Deutschland will bis Ende 2030 eine Offshore-Windkapazität von 30 GW erreichen.
Deutschland hat eine neue Ausschreibung zur Lieferung von 5,5 GW Offshore-Windkapazität bis zum 1. August eröffnet. Drei Standorte Bereitgestellt von der Bundesnetzagentur 110 km nordwestlich der Insel Borgum am Rande der niederländischen ausschließlichen Wirtschaftszone in der Nordsee. Die Ausschreibung erfolgt nach einem Punktesystem. Parks werden nach den von den Kandidaten vorgeschlagenen Preiskriterien (60 Punkte), aber auch nach den Qualitätskriterien (35 Punkte, Einsatz umweltfreundlicher Methoden, Nutzung grüner Energie zur Herstellung von Windkraftanlagen, Schulungen usw.) vergeben.

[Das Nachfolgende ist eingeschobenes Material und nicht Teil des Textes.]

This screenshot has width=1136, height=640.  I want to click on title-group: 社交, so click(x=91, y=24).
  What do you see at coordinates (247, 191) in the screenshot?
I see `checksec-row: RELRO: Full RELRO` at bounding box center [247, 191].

Bereits am 29. Januar 2024 startete die Agentur eine Ausschreibung für zwei weitere Gebiete in der Nordsee mit einer Gesamtkapazität von 2,5 GW. Gebote müssen bis zum 1. Januar 2024 eingereicht werden. Deutschland will bis Ende 2030 eine Offshore-Windkapazität von 30 GW erreichen. Berlin muss also schnell handeln, denn bis Ende 2023 werden im Land 8.465 MW installiert sein.